[[ AVAILABLE DATA open ]]

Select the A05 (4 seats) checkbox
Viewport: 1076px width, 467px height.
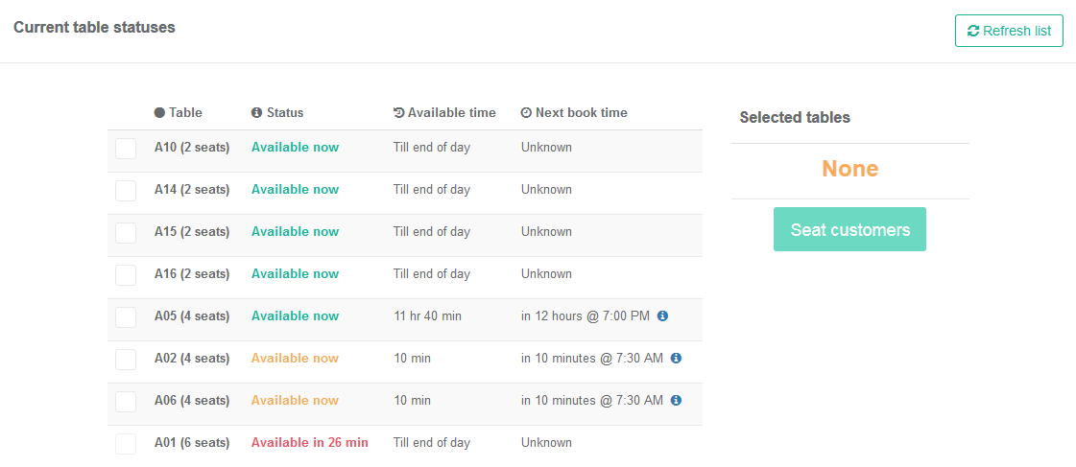pyautogui.click(x=126, y=316)
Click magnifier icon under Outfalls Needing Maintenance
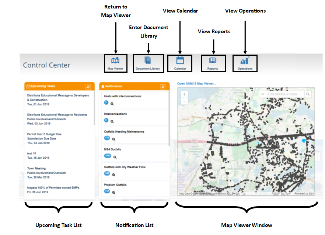The height and width of the screenshot is (235, 325). [x=114, y=139]
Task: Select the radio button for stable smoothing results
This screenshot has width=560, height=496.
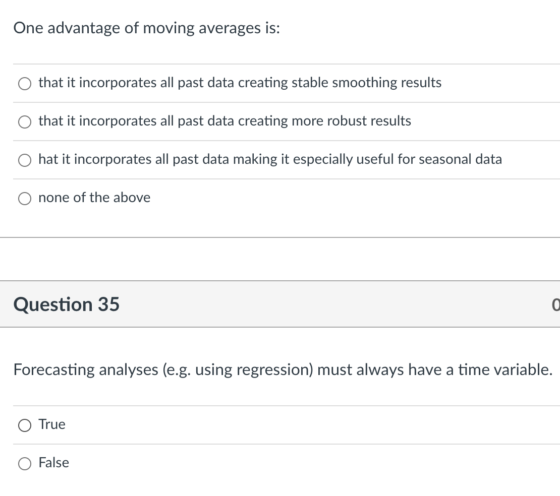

[[ AVAILABLE DATA closed ]]

> **WHAT IS EXPECTED**: Show every line of the records above that contains the word "Select".

> **SOLUTION**:
Select the A05 (4 seats) checkbox
Task: Select the radio button for stable smoothing results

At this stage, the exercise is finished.